Extracted data entries
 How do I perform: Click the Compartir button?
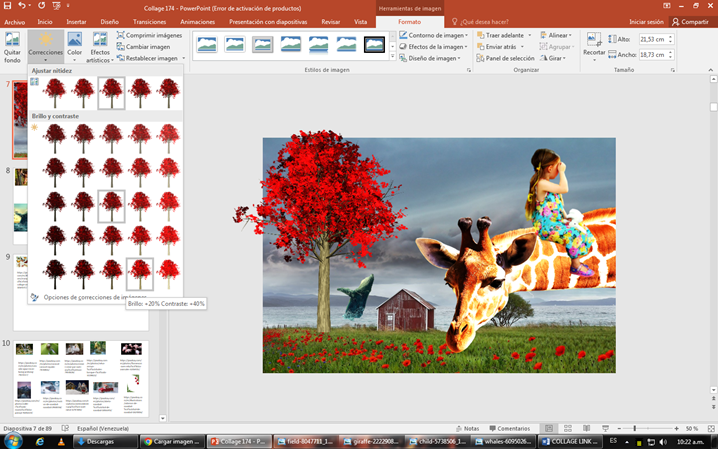coord(691,22)
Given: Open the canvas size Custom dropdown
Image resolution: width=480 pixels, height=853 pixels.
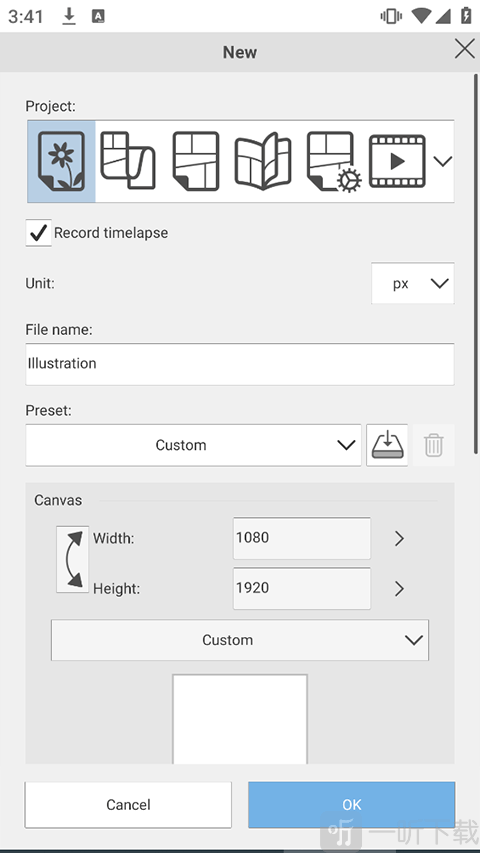Looking at the screenshot, I should [240, 640].
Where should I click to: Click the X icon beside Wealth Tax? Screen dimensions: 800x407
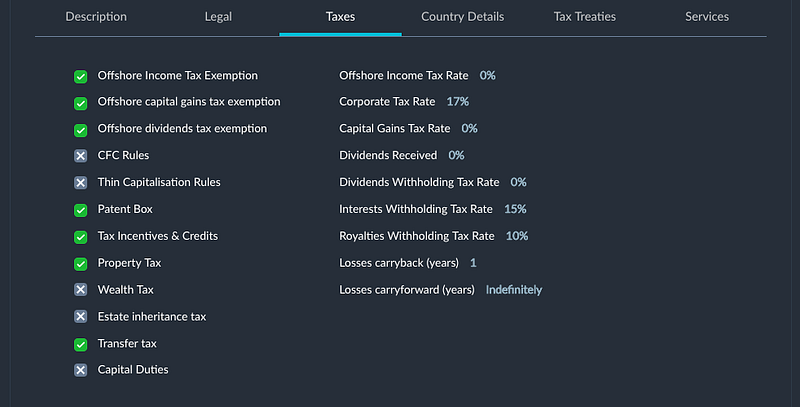click(81, 290)
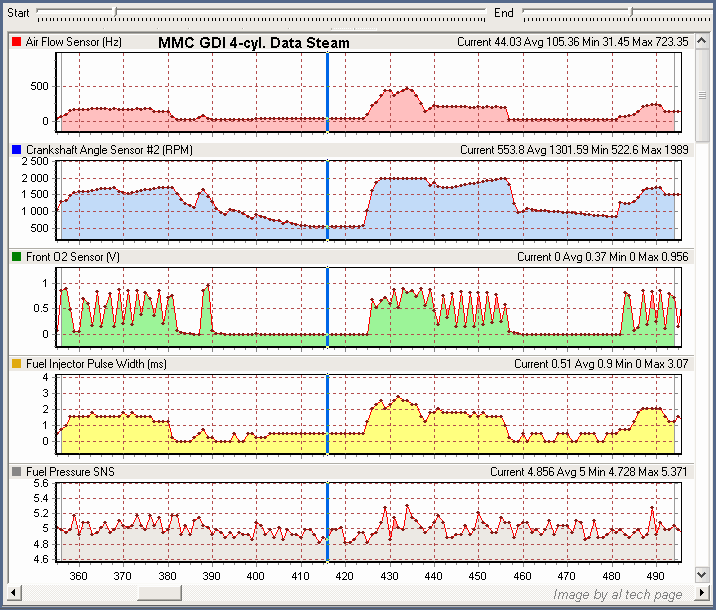Click the Start range slider handle
716x610 pixels.
114,13
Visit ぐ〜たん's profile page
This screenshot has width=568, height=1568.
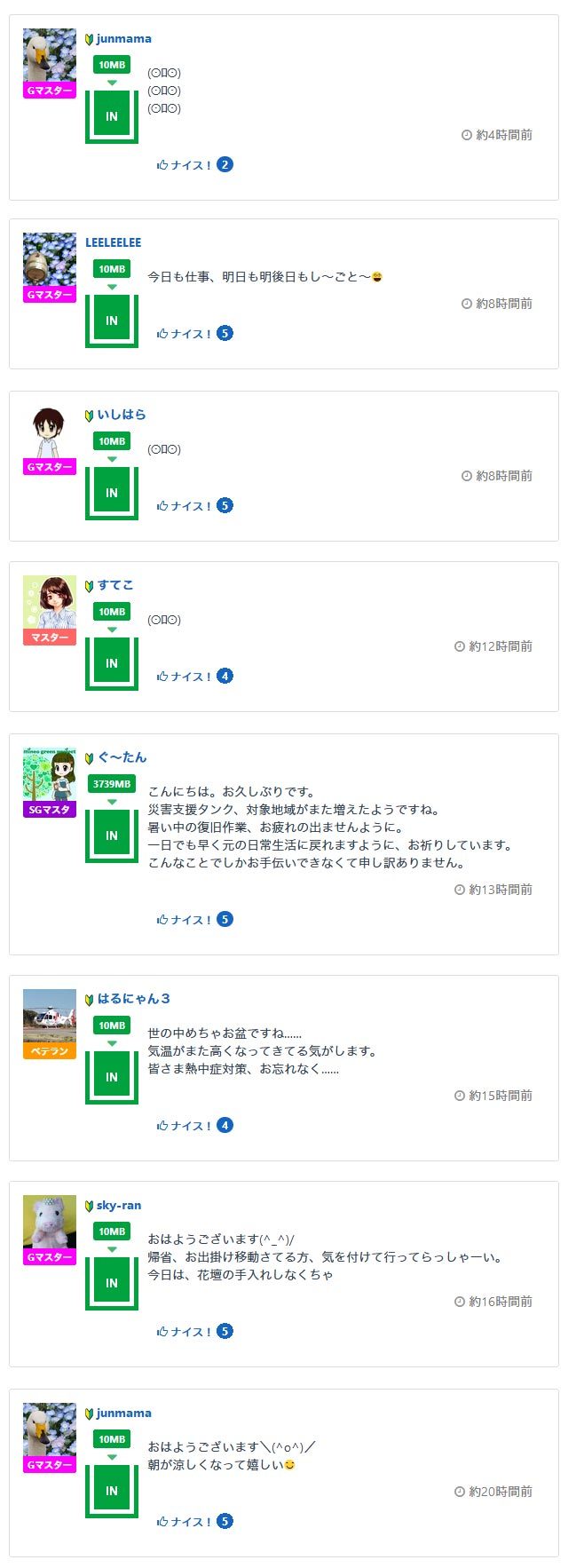[x=122, y=757]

• _Requirement_
Retype the rows word for word, from the line containing "Where should I" through the last row. Omit the pictures.

• _Answer for the task_
Where should I click to: Click the X icon beside Wealth Tax? Screen dimensions: 800x407
click(81, 290)
Click the Start range slider handle
716x610 pixels.
114,13
Visit ぐ〜たん's profile page
This screenshot has width=568, height=1568.
[x=122, y=757]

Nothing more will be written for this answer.